[Stored data]
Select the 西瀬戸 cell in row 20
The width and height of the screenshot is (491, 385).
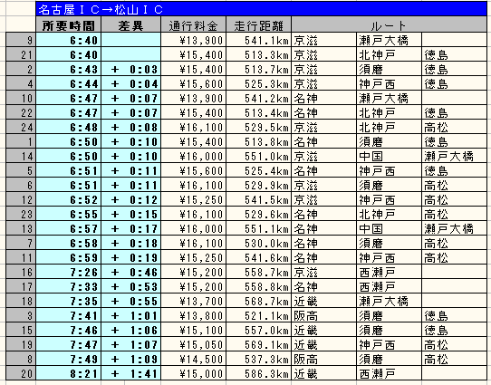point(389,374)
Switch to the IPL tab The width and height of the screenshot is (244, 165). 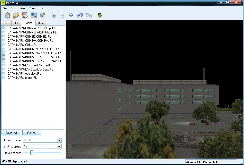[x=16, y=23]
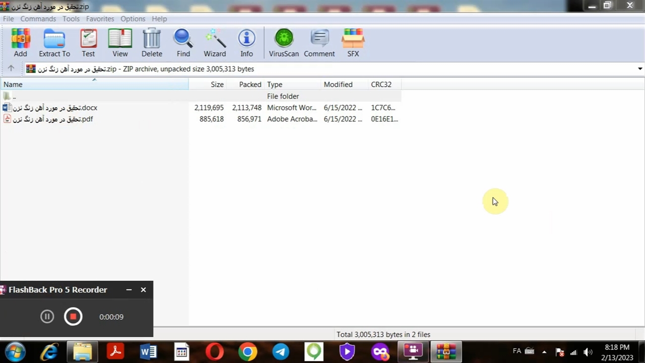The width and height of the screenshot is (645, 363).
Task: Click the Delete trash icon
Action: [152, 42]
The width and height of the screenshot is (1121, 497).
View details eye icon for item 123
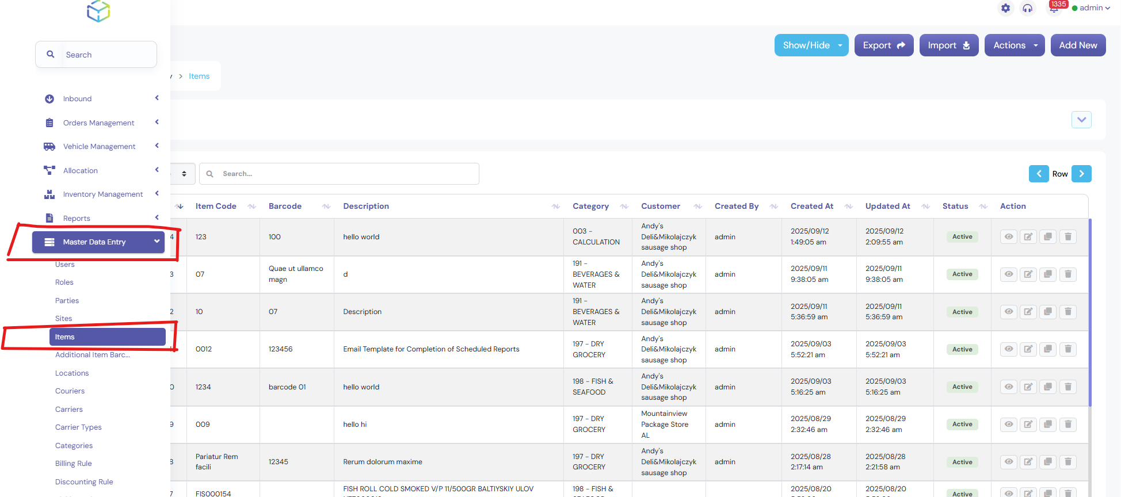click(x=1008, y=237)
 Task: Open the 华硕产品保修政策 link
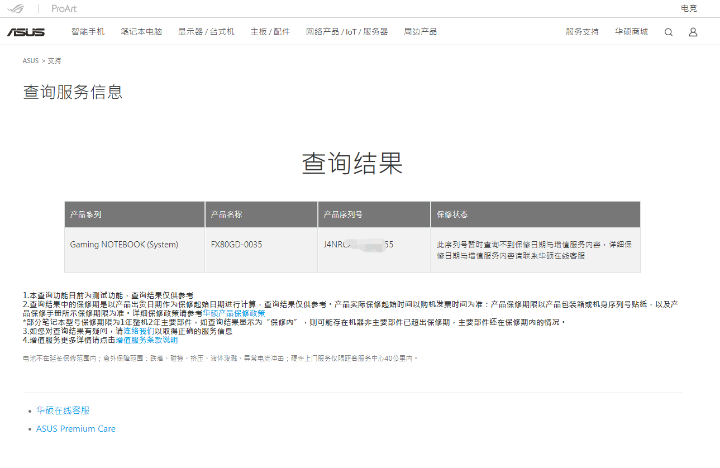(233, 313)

# [What the exercise asks]
Your task is to retype, exactly and only, the lines from the line holding "The width and height of the screenshot is (1121, 497)." through the final line of the data above, with both ends kept. Drop the pictures.

# [Solution]
The width and height of the screenshot is (1121, 497).
View details eye icon for item 123
click(x=1008, y=237)
 Task: Open the 华硕产品保修政策 link
(233, 313)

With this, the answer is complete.